Sun Microsystems 's StarOffice might not be ready to totally displace Microsoft 's Office in the enterprise, but eWeek Labs' tests of the StarOffice 6 beta show the suite has the stuff to loosen Micro soft's iron grip on the office productivity market.
StarOffice has the interface familiarity and file format compatibility that will enable it to peacefully coexist with Microsoft Office. And its cross-platform support and ingenious use of XML (Extensible Markup Language) will pay dividends in future, more wide-scale deployments.
New features aside, the price of StarOffice--free--should be enough to give pause to sites weighing their software options in the context of Microsoft's potentially costly and entangling new licensing schemes.
We recommend IT administrators download the Star Office 6 beta and evaluate for themselves how well the suite works with the spreadsheet, word processing and presentation files in use in their organisations. (StarOffice can be downloaded) StarOffice 6.0 will run on Windows 9x, Millennium Edition, NT, 2000 and XP. StarOffice also supports Linux kernel Version 2.2.13 or higher and Solaris 7 or later, and herein lies a major competitive advantage, particu larly for sites supporting Sun or Linux workstations for CAD or software development tasks.
However, StarOffice continues to lack support for Mac OS, which is likely the most frequently found non-Windows operating system on corporate desktops and a platform that Office does serve.
XML opens new doors
The most promising part of StarOffice is its new XML-based file format.

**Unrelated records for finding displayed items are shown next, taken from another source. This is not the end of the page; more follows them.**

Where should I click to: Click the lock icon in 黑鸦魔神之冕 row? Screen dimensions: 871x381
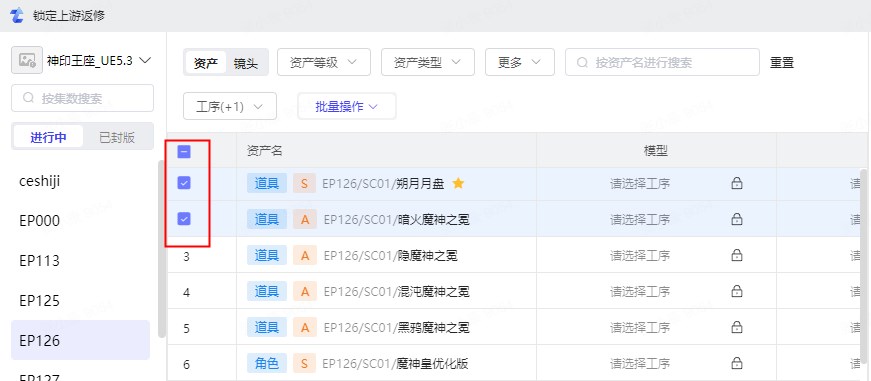[737, 327]
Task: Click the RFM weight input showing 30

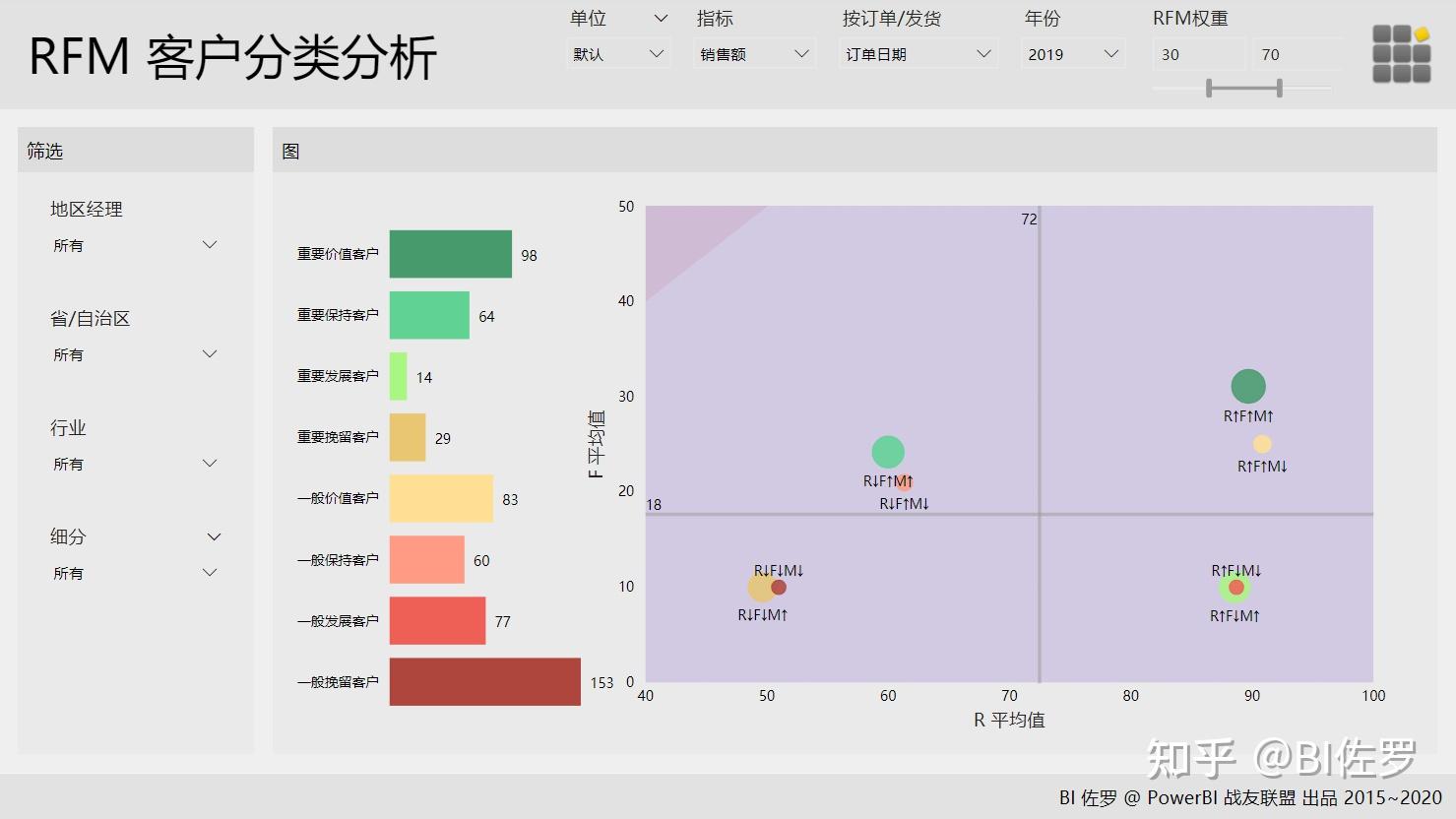Action: coord(1197,54)
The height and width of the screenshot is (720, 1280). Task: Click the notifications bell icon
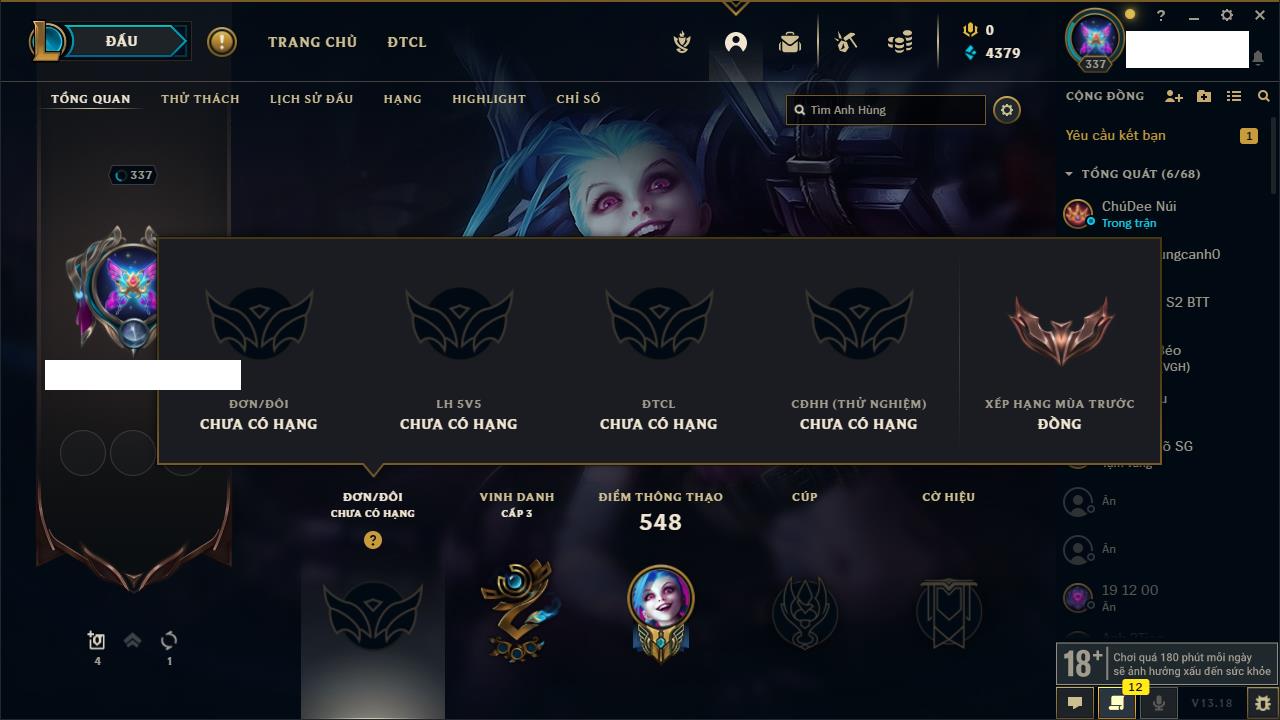1257,58
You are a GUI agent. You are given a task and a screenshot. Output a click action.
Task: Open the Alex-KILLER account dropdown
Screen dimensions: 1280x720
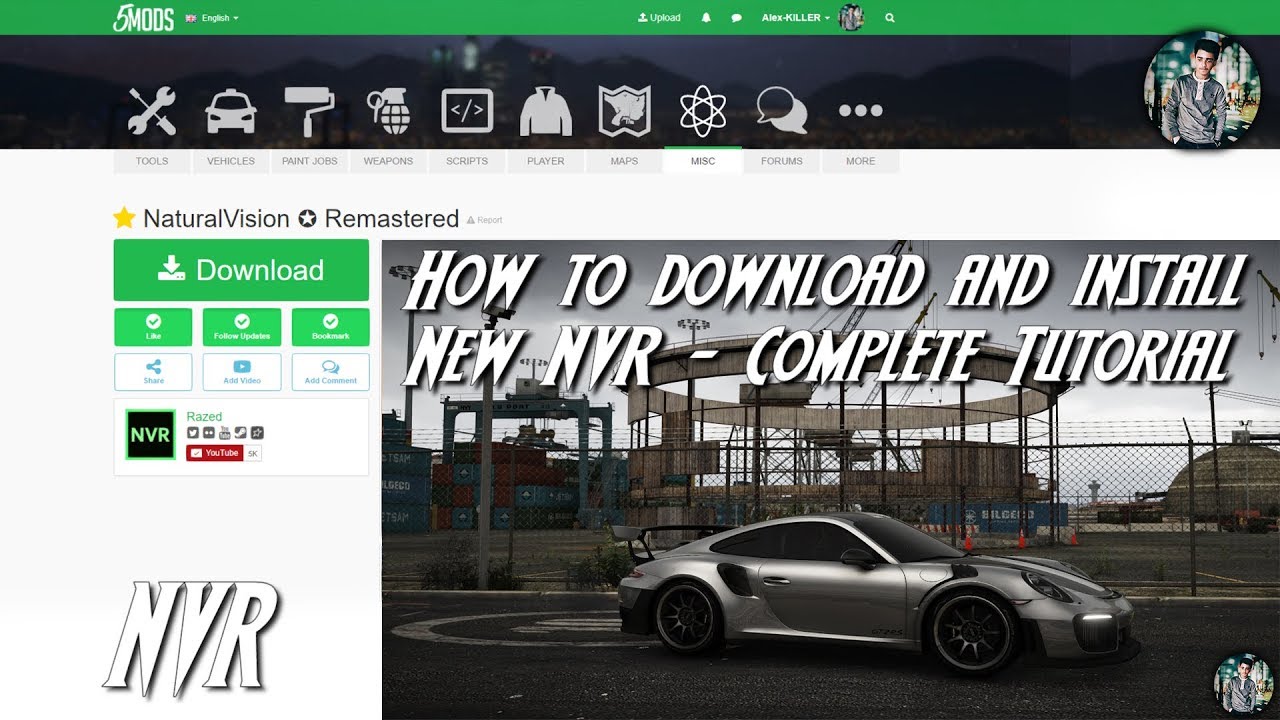pos(796,18)
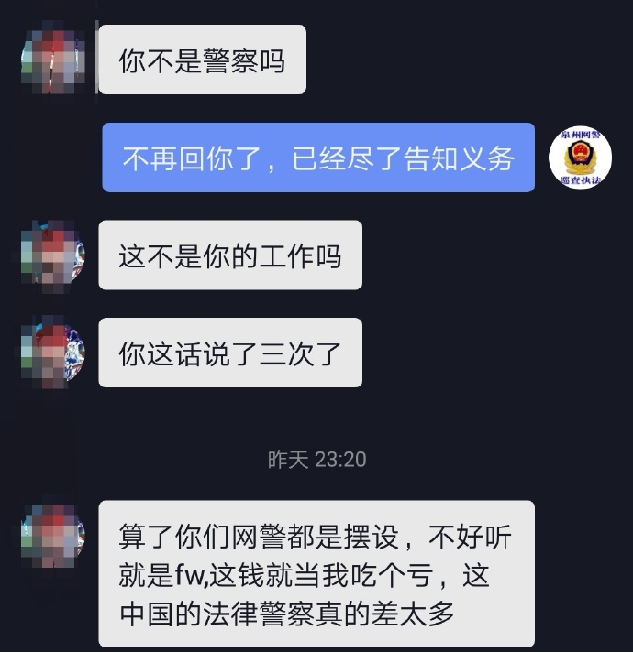
Task: Tap the avatar beside 这不是你的工作吗
Action: pos(53,255)
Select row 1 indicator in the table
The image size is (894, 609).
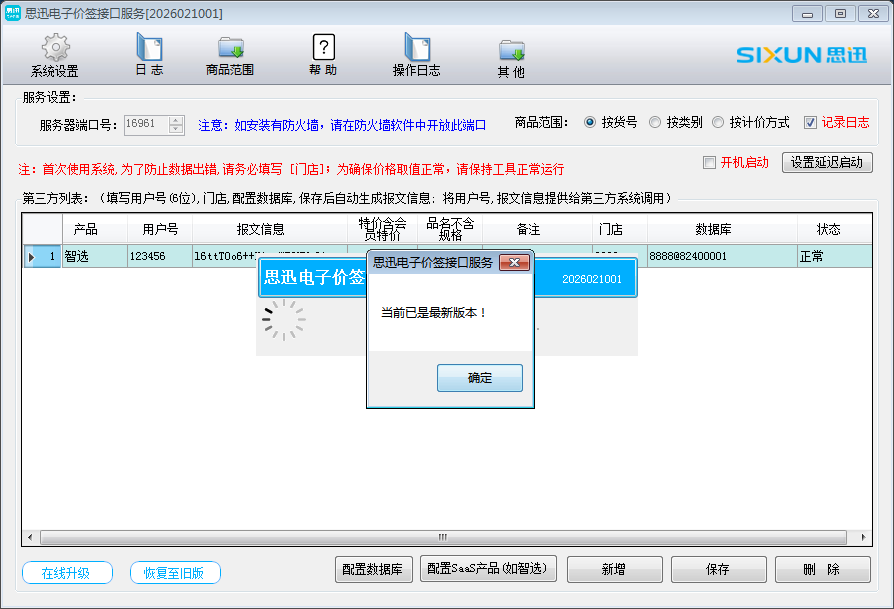click(42, 257)
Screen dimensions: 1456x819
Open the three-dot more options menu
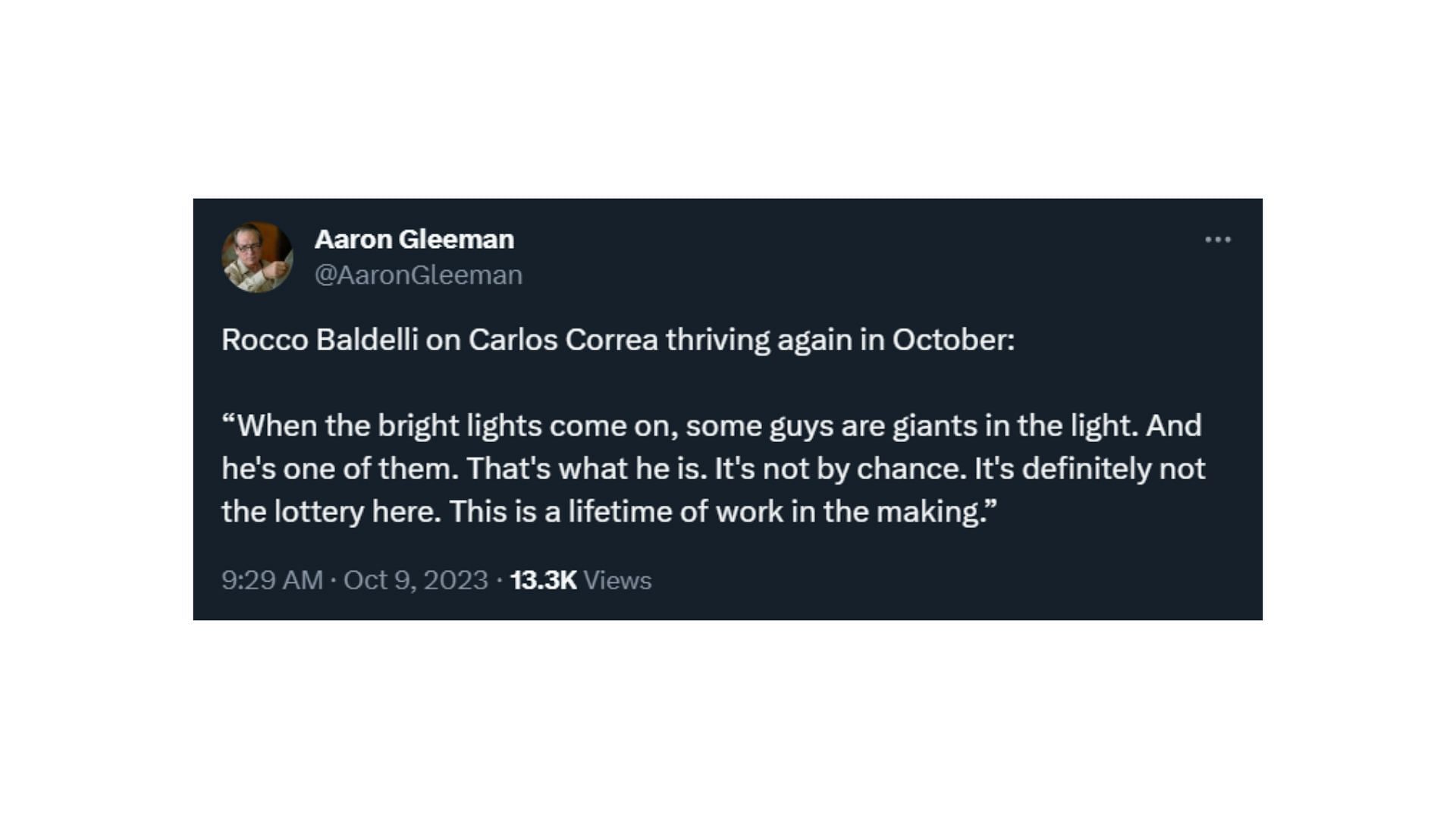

The format, which is openly documented and freely available under the GNU General Public License, consists of a set of XML files that together lay out the content, layout, metadata, and embedded graphics and objects of an office document.
The XML file sets that make up a StarOffice document (one of our test documents consisted of five such files) are contained within a single compressed file. In addition to insulating companies from future changes to proprietary Microsoft file formats, a set of open file formats will enable software developers to work with productivity files in ways not possible now.
StarOffice's Writer, Calc and Impress applications represent, respectively, the suite's word processing, spreadsheet and presentation offerings. In compatibility tests, StarOffice faithfully rendered the formatting, styles and calculations from the Microsoft Word, Excel and PowerPoint documents and templates that we use at ZDNet Reviews.
However, our tool bar macros failed to come across, and Writer replaced Word's Smart Quotes and ellipses with the letter "z." We hope that by its final version, due in the first half of next year, StarOffice will have solved the Smart Quote problem, but we expect that sites will have to rewrite tool bar macros for StarOffice.
We found that Writer was much faster than Word when working with very large documents. For example, a 3MB file containing the text of "War and Peace" choked Word 2002 but quickly opened and was ready to edit in Writer.
Perhaps the most roundly maligned element of previous StarOffice iterations was the integrated desktop, which was crudely designed and imposed significant performance overhead. Star Office 6 behaves much better, with applications that appear and operate individually.